Julia Fenaroli 7
Who's to blame
After Macbeth murders Duncan, he hears voices that tell him, "Macbeth shall sleep no more!' "(2.2.60) Not only is this literal since Lady Macbeth begins to sleepwalk, and Macbeth has nightmares, but it is also a symbol. Sleep symbolizes innocence and morals, which go out the door when Macbeth kills Duncan. This also sort of foreshadows the sleep issues that Macbeth will encounter later in the story. "Now does he feel his title hang loose about him, like a giant's robe upon a dwarfish thief"

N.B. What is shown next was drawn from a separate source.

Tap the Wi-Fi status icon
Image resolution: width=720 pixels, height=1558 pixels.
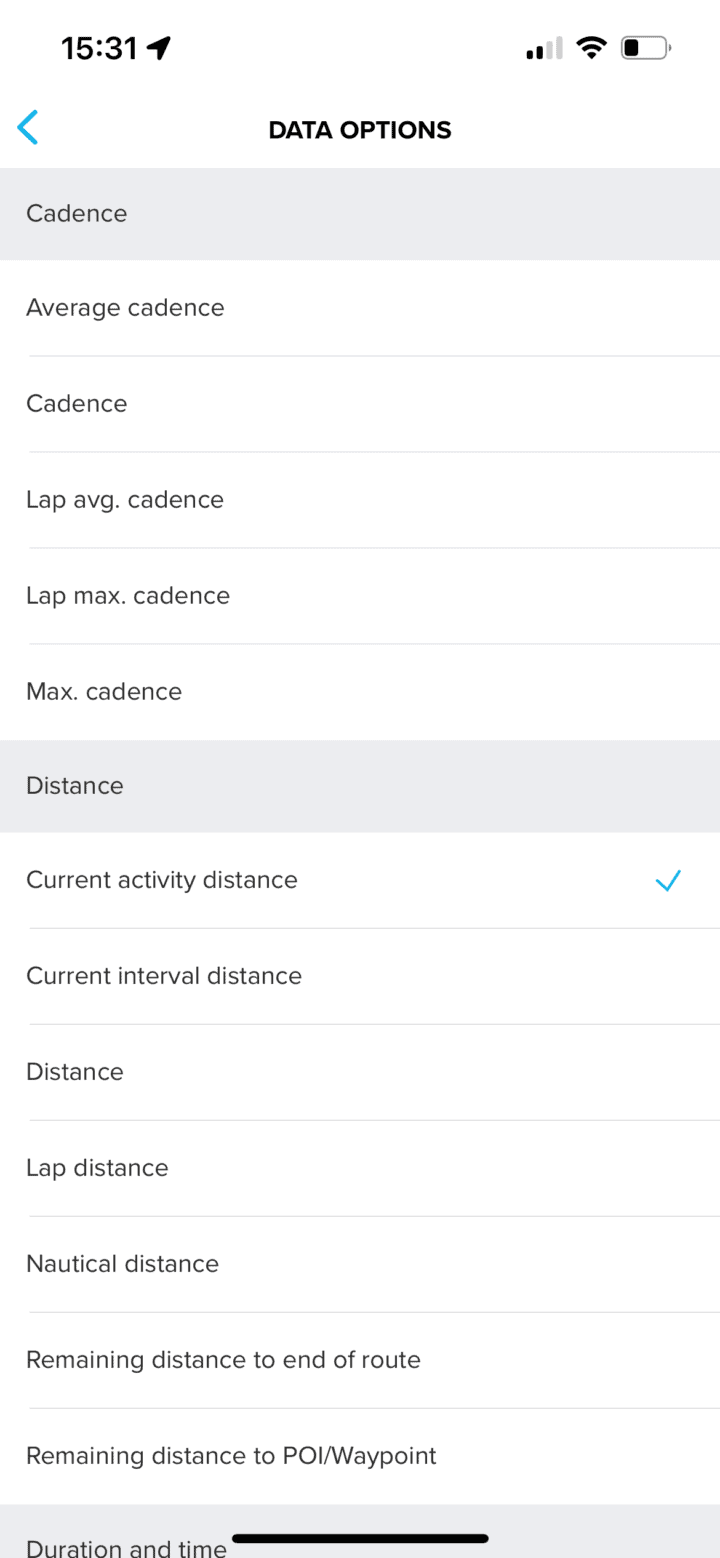[x=592, y=47]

Macbeth's men are starting to despise him and "...move only in command, Nothing in love." (5.2.22-23) They are revolting against him. Angus states, "Now does he feel his title hang loose about him, like a giant's robe upon a dwarfish thief" (5.2.24-25) This is comparing Macbeth's very loose grasp on his men to a very large robe on a very small man. It doesn't fit.
After Macduff discovers Duncan's dead body, he compares the shocking sight to a Gorgon: a monster of Greek mythology with snakes for hair. "Approach the chamber, and destroy your sight With a new Gorgon." (2.3.78-79) Anyone who saw a Gorgon turned to stone, just like how the horrible sight would turn them to stone with fear.
Option 8: Piece of Art
Although this art is very simple, it is very relevant to Macbeth because it depicts Lady Macbeth's as she puppeteers Macbeth into killing Duncan. Basically Lady Macbeth was the mastermind of the entire plan and plotted his death from the beginning. She told Macbeth what to do and how to do it. She was the one behind the scenes and the one to move the plan forward. She tells him that all he has to do is "Look like the innocent flower, but be the serpent under't (1.5.75-76 and "Leave all the rest to me" (1.5.85) In other words, put on a happy face while I prepare you to murder someone. And the puppet looks happy on one side but has a dark and evil side that is peeking through, much like Macbeth.
Option 3: Song Connection
"I'll Make A Man Out Of You"
Let's get down to business
To defeat the Huns
Did they send me daughters when I asked for sons?
You're the saddest bunch I ever met
But you can bet before we're through
Mister, I'll make a man out of you
These lyrics from the movie Mulan show how Lady Macbeth feels about Macbeth. She claims he “Is too full o’ the milk of human kindness To catch the nearest,” This means she believes her husband is too good to seize the throne by murder, and that she must toughen him up, much like in the song. Lady Macbeth says to Macbeth: “Such I account thy love. Art thou afeard To be the same in thine own act and valor As thou art in desire? Wouldst thou have that Which thou esteem’st the ornament of life, And live a coward in thine own esteem, Letting ‘I dare not’ wait upon ‘I would,’ Like the poor cat i' th' adage?” (1.7.44-50) With this, she is calling him a coward for having cold feet. Of course “the Huns” in the song is the synonym for Duncan, whom the couple is trying to take down.